In the entries below, find the line with "Click the chevron", then set it down exactly along with each line after it to the end, skipping any pictures.
################
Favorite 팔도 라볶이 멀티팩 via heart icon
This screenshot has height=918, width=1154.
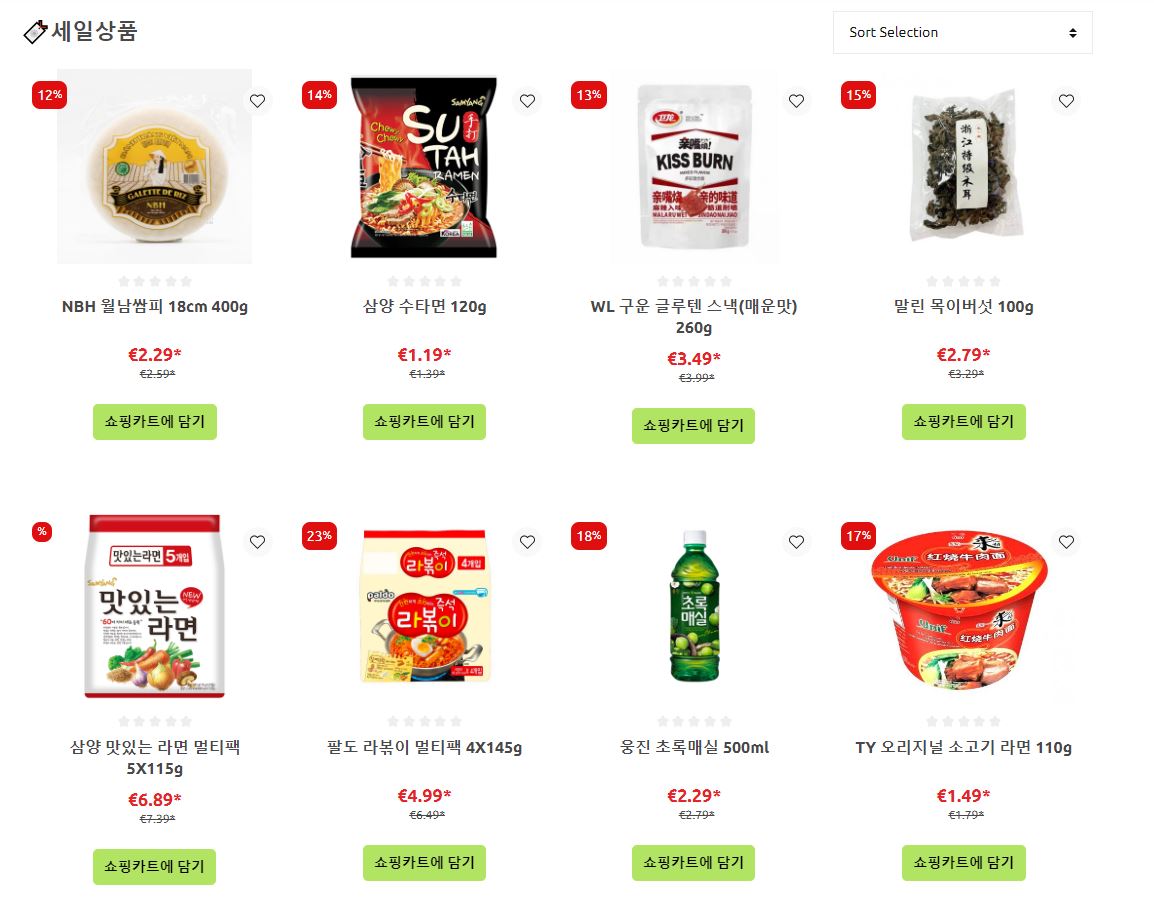[x=527, y=542]
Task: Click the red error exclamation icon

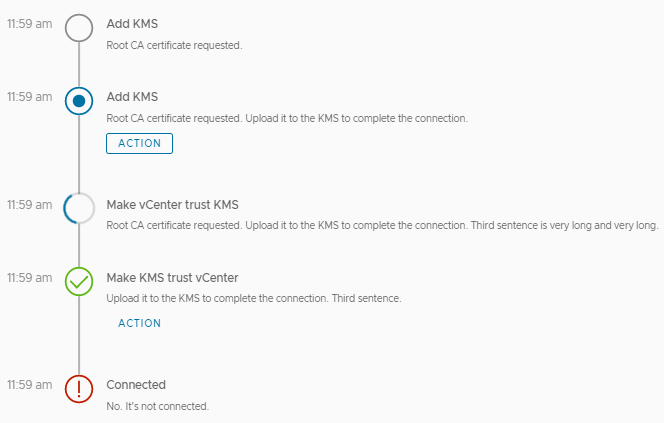Action: point(79,388)
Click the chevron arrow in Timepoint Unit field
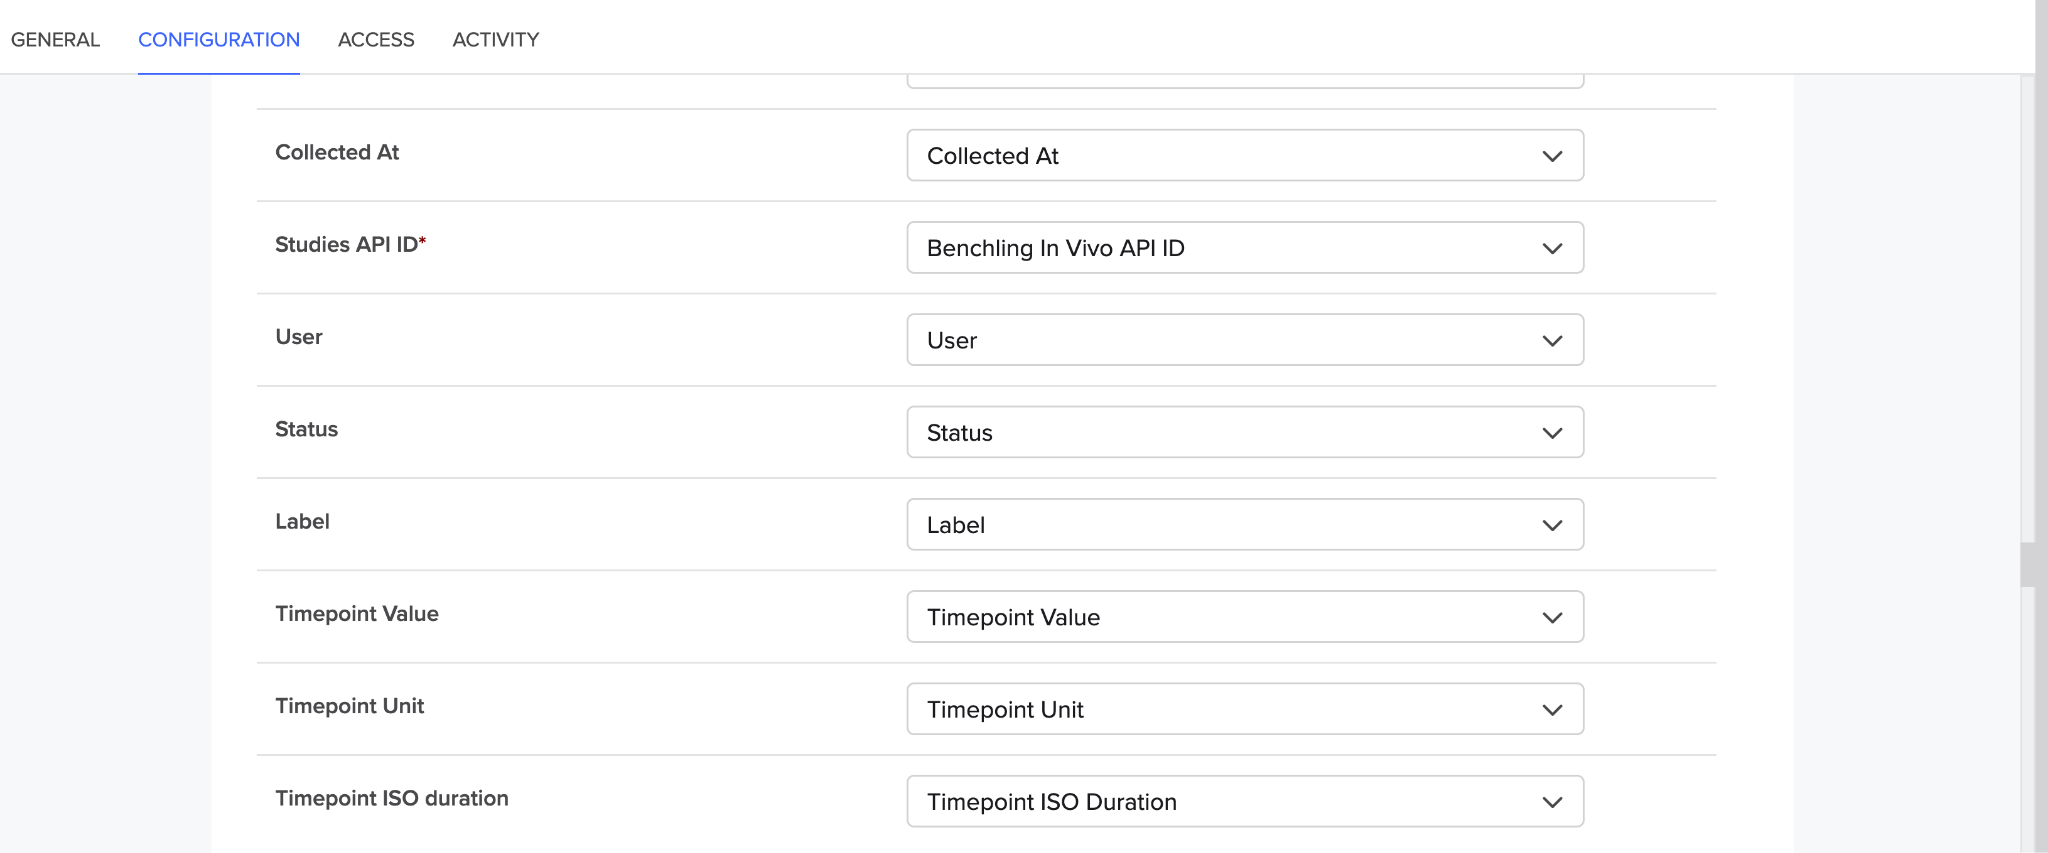The image size is (2048, 853). pos(1552,710)
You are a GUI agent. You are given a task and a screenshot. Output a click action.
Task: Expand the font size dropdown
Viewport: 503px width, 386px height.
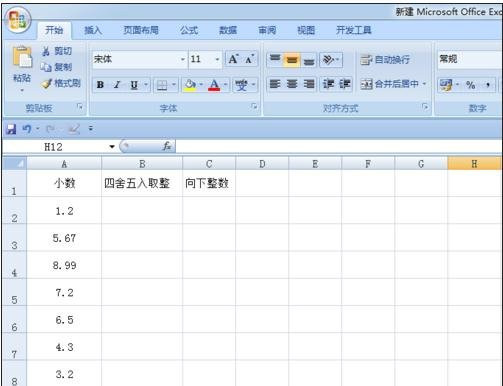click(x=217, y=60)
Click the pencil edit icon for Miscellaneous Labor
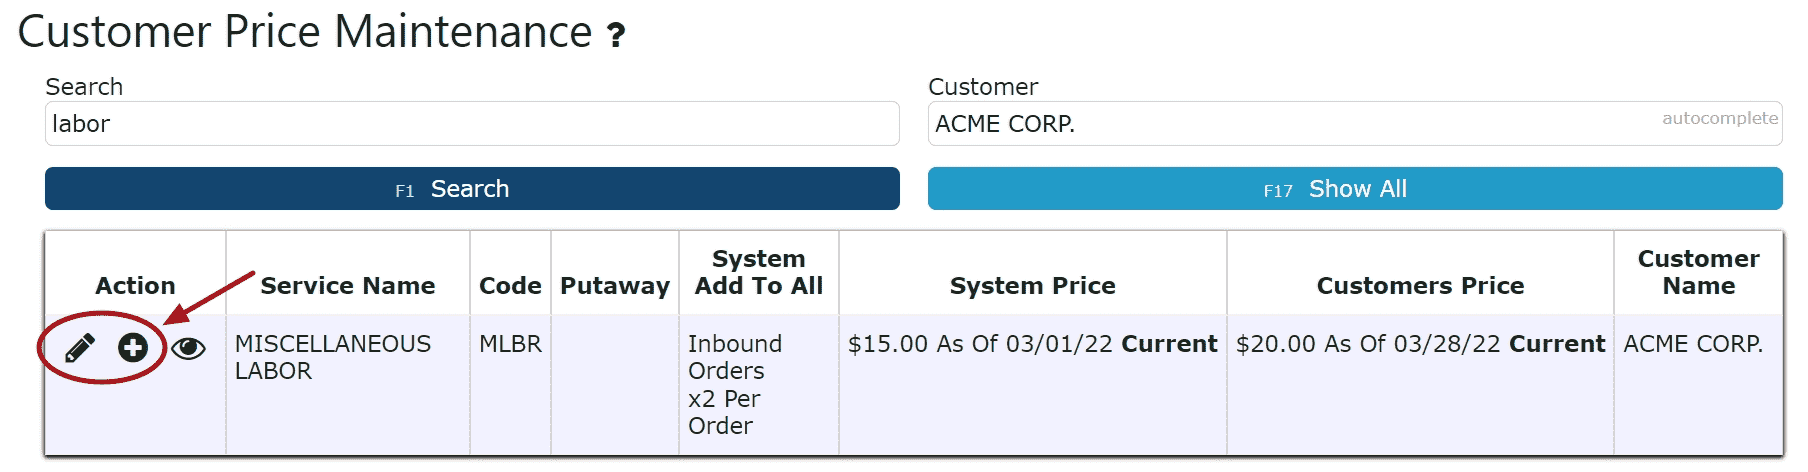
################
Written response:
Click the chevron arrow in Timepoint Unit field
The image size is (2048, 853). pos(1552,710)
You are a GUI agent. You are given a task and a screenshot. Output a click action.
Task: Expand the font size dropdown
Viewport: 503px width, 386px height.
click(x=217, y=60)
Click the pencil edit icon for Miscellaneous Labor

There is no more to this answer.